• Work required: What is asked for is the whole listing, given again word for word.

• Extracted entries:
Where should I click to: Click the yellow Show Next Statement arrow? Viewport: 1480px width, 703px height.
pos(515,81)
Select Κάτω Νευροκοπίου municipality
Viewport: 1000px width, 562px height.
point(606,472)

• Reply to the exercise:
Where should I click to: Click the yellow Show Next Statement arrow? Viewport: 1480px width, 703px height.
pos(515,81)
Select Κάτω Νευροκοπίου municipality
Viewport: 1000px width, 562px height.
point(606,472)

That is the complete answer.